Pens Down, Swords Up: Throw Your Studies to the Wind (剣と魔法と学歴社会 ～前世はガリ勉だった俺が、今世は風任せで自由に生きたい～, Ken to Mahō to Gakurekishakai: Zense wa Gariben datta Ore ga, Konse wa Kaze Makase de Jiyū ni Ikitai) is a Japanese light novel series written by Mao Nishiura and illustrated by Maro. It began serialization on the user-generated novel publishing website Shōsetsuka ni Narō in April 2022. It was later acquired by Fujimi Shobo who began publishing it under their Kadokawa Books imprint in July 2023. A manga adaptation illustrated by Kyōsuke Tanabe began serialization on ASCII Media Works' Dengeki Comic Regulus manga website in December 2023.

==Media==
===Light novel===
Written by Mao Nishiura, Pens Down, Swords Up: Throw Your Studies to the Wind began serialization on the user-generated novel publishing website Shōsetsuka ni Narō on April 12, 2022. It was later acquired by Fujimi Shobo who began releasing it with illustrations by Maro under their Kadokawa Books light novel imprint on July 10, 2023. Eight volumes have been released as of July 2026. The series is licensed in English by J-Novel Club.

| No. | Original release date | Original ISBN | North American release date | North American ISBN |
|---|---|---|---|---|
| 1 | July 10, 2023 | 978-4-04-075005-7 | February 21, 2025 | 978-1-71-831586-0 |
| 2 | December 8, 2023 | 978-4-04-075206-8 | June 12, 2025 | 978-1-71-831588-4 |
| 3 | May 10, 2024 | 978-4-04-075418-5 | September 30, 2025 | 978-1-71-831590-7 |
| 4 | October 10, 2024 | 978-4-04-075656-1 | December 8, 2025 | 978-1-71-831592-1 |
| 5 | March 10, 2025 | 978-4-04-075847-3 | March 12, 2026 | 978-1-71-831594-5 |
| 6 | August 8, 2025 | 978-4-04-076054-4 | June 29, 2026 | 978-1-71-831596-9 |
| 7 | January 9, 2026 | 978-4-04-076242-5 | October 1, 2026 | 978-1-71-831598-3 |
| 8 | July 10, 2026 | 978-4-04-076463-4 | — | — |

===Manga===
A manga adaptation illustrated by Kyōsuke Tanabe began serialization on ASCII Media Works' Dengeki Comic Regulus manga website on December 1, 2023. The manga's chapters have been collected into four tankōbon volumes as of February 2026.

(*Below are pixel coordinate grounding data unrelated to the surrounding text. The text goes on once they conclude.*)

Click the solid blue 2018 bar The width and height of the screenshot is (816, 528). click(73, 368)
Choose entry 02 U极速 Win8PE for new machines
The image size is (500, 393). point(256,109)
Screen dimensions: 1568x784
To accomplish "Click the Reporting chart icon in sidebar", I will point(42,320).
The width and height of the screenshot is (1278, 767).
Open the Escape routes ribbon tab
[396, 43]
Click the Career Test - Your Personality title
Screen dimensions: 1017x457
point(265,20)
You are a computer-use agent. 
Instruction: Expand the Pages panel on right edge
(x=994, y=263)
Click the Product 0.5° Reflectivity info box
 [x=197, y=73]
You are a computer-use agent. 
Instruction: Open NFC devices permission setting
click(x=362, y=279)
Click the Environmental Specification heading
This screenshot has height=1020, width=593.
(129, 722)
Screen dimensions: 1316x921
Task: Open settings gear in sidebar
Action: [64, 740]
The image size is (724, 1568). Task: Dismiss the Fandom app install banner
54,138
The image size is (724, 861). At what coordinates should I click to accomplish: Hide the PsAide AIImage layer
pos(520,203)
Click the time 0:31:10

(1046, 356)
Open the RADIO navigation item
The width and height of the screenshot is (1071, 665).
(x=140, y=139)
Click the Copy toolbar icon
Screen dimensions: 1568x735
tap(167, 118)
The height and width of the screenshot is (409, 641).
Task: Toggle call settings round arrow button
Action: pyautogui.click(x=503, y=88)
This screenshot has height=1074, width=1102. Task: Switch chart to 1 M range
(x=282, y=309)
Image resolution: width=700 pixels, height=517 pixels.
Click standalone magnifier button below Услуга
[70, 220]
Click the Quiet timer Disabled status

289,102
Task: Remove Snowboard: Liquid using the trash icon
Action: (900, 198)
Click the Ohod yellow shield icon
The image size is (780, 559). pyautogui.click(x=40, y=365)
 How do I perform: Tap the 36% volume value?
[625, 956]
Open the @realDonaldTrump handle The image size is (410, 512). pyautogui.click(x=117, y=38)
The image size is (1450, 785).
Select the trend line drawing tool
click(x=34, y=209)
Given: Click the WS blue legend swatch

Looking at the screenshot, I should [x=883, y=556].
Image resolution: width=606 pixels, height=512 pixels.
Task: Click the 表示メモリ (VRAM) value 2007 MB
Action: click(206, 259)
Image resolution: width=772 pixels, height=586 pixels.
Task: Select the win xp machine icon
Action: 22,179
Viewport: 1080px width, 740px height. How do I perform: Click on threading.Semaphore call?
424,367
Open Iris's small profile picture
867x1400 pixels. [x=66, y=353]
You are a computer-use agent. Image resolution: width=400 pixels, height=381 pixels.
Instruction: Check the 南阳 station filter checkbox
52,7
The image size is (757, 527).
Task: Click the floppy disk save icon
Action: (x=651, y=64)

| No. | Release date | ISBN |
|---|---|---|
| 1 | July 26, 2024 | 978-4-04-915821-2 |
| 2 | December 26, 2024 | 978-4-04-916151-9 |
| 3 | August 8, 2025 | 978-4-04-916563-0 |
| 4 | February 27, 2026 | 978-4-04-916903-4 |

==Reception==
The series was ranked tenth in the tankōbon category at the 2023 Next Light Novel Awards; and sixth in the same category in the 2024 edition.